_要件 1:_ 原文の「第8ステージ順位」に記載されているチーム名を、すべて列挙してください。
_要件 2:_ 自転車レースの記事を、最後の行「個人総合時間賞(グリーンジャージ)」の後から書き進めてください。

ハーパーが総合優勝、ズルロがスプリントジャージを獲得

2019年のTOJを制したハーパー
2019年のTOJを制したハーパー

今年の総合優勝者となったハーパーは、「チームとしては逃げもありましたが先頭を走っていて、そのあとスプリントをしたいチームが前に出てきて、集団牽引を始めました。それはプラン通りだったと思いますし、チームとしてはいい位置でレースができたと思います」と今日のステージを振り返った。

ステージ2位に入ったズルロは、スプリント賞ジャージを獲得。「良いレースができました。今日は窪木が本当に強すぎました。僕に必要だったのはポイント賞ジャージを守るためにポイントを稼ぐことだったので、2位に食い込めたことはうれしいです。もちろんステージ優勝はしたかったんですけど、今日は窪木選手が強すぎました」と話した。

最終ステージリザルト

第8ステージ順位

1位 窪木一茂(チームブリヂストンサイクリング) 2時間23分1秒
2位 フェデリコ・ズルロ(ジョッティ・ヴィクトリア・パロマー) +0秒
3位 オールイス・アウラール(マトリックスパワータグ) +0秒


個人総合時間賞(グリーンジャージ)

_提供資料:_
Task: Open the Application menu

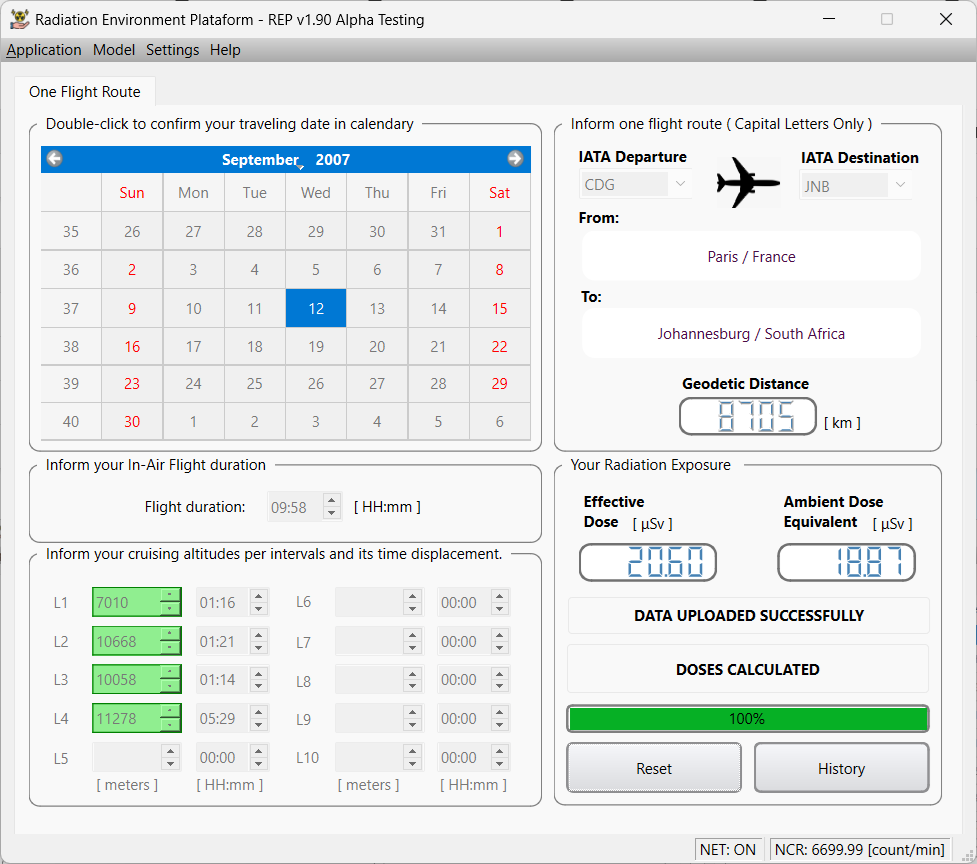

_実行結果 1:_
- チームブリヂストンサイクリング
- ジョッティ・ヴィクトリア・パロマー
- マトリックスパワータグ

_実行結果 2:_
1位 クリス・ハーパー(チームブリッジレーン) 19時間49分57秒
2位 ベンジャミ・プラデス(チーム右京) +40秒
3位 ホセ・ビセンテ・トリビオ(マトリックスパワータグ) +51秒


個人総合ポイント賞(ブルージャージ)

1位 フェデリコ・ズルロ(ジョッティ・ヴィクトリア・パロマー) 87pt
2位 窪木一茂(チームブリヂストンサイクリング) 80pt
3位 レイモンド・クレダー(チーム右京) 67pt


個人総合山岳賞(レッドジャージ)

1位 フィリッポ・ザッカンティ(NIPPO・ヴィーニファンティーニ・ファイザネ) 33pt
2位 クリス・ハーパー(チームブリッジレーン) 15pt
3位 エミール・ディマ(ジョッティ・ヴィクトリア・パロマー) 12pt


個人総合新人賞(ホワイトジャージ)

1位 クリス・ハーパー(チームブリッジレーン)
2位 ドリュー・モレ(トレンガヌ・INC.・TSG・サイクリングチーム)
3位 小林 海(ジョッティ・ヴィクトリア・パロマー)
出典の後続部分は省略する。